The resort, which has been abandoned for nearly seven years, is the focus of a recent documentary-video created by Bright Sun Films. Interspersed with video clips from the club’s heyday in the 80’s and 90’s the film portrays the utter decay of the property.
At the 23:28 minute mark the videographers reveal the room where the former president was believed to have stayed on the eve and morning of the worst terrorist attack on American soil.
Tennis.com describes the resort as:
For over 40 years, The Colony was the grand dame of vacation destinations for devoted tennis players. It didn’t offer the Angeleno gloss of La Costa, in California, with its celebrity head coach, Pancho Segura. It wasn’t floating on the cushion of a massive development plan to fund it, as was Sea Pines Plantation on Hilton Head Island, S.C., where the figurehead pro was Stan Smith. It didn’t boast that it was the home, or at least the second home, to many of the best tennis pros in the world. That honor went to Lakeway, the community/resort affiliated with the World Championship Tennis tour.
What The Colony had was street cred with no-nonsense tennis players. It was authentic. It had a vibe, one that developed organically, not out of some MBA’s data-driven business plan.

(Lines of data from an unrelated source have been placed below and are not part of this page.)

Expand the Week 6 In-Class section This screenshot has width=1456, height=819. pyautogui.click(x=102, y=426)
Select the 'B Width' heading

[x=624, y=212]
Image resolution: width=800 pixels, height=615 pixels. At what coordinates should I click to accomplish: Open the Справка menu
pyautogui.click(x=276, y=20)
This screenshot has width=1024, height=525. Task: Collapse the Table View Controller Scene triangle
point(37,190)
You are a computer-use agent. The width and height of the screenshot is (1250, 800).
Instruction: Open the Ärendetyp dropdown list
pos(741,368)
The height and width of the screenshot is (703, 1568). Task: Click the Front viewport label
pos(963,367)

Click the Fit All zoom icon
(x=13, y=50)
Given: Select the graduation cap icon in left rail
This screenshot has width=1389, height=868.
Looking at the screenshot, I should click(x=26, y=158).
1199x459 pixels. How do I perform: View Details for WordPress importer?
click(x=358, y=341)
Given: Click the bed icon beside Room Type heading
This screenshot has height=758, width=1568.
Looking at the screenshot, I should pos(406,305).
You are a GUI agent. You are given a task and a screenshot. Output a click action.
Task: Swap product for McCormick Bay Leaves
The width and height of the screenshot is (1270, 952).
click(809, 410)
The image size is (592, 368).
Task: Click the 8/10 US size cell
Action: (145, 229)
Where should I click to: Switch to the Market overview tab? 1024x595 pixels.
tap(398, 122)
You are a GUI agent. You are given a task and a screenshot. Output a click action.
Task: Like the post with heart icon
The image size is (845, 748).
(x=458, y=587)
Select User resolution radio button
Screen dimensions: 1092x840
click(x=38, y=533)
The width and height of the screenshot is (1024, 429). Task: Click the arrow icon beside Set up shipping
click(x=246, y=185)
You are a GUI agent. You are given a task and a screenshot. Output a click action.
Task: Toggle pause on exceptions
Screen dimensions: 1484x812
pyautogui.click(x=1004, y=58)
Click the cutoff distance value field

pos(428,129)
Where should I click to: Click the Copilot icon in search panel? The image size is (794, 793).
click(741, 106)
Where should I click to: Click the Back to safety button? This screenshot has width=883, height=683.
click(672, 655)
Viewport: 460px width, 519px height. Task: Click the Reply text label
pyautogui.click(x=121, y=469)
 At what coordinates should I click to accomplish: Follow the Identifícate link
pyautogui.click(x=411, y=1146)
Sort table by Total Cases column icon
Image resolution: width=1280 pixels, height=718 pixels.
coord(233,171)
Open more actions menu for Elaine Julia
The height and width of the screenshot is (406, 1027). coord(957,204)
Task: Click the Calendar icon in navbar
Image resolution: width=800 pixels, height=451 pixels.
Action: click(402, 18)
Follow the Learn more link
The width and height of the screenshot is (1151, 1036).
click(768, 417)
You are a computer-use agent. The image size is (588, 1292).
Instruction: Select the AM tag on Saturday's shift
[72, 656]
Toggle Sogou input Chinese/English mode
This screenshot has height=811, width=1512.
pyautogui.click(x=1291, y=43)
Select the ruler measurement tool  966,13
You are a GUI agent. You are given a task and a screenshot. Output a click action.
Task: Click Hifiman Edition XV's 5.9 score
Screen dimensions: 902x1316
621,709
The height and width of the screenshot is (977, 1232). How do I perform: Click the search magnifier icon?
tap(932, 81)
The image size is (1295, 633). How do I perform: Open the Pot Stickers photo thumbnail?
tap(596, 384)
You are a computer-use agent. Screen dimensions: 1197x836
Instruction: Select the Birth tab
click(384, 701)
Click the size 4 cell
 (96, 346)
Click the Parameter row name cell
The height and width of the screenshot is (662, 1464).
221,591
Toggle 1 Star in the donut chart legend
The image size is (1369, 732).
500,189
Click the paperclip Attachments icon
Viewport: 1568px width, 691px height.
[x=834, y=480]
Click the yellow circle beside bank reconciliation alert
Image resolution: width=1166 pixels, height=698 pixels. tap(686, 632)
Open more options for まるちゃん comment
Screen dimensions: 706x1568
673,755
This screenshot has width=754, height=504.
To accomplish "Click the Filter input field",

Bud Collins, the late journalist and television commentator, helped bring the Colony to fame. He and his NBC television-network colleagues created an annual broadcast, called, “Breakfast at Wimbledon,” which was hosted at the Colony. His broadcast is attributed to having “helped put tennis on the sporting map in the United States.”
The resort, founded by Murf Klauber, fell into disrepair after a devastating hurricane, which prompted a costly battle between the condo owners and the property operators over renovation costs. Both lost and the end result was bankruptcy.
In 2016, the Orlando-based developer, Unicorp National Developments Inc., bought the entire 18-acre property, and plans to invest $1 billion and build a St. Regis hotel.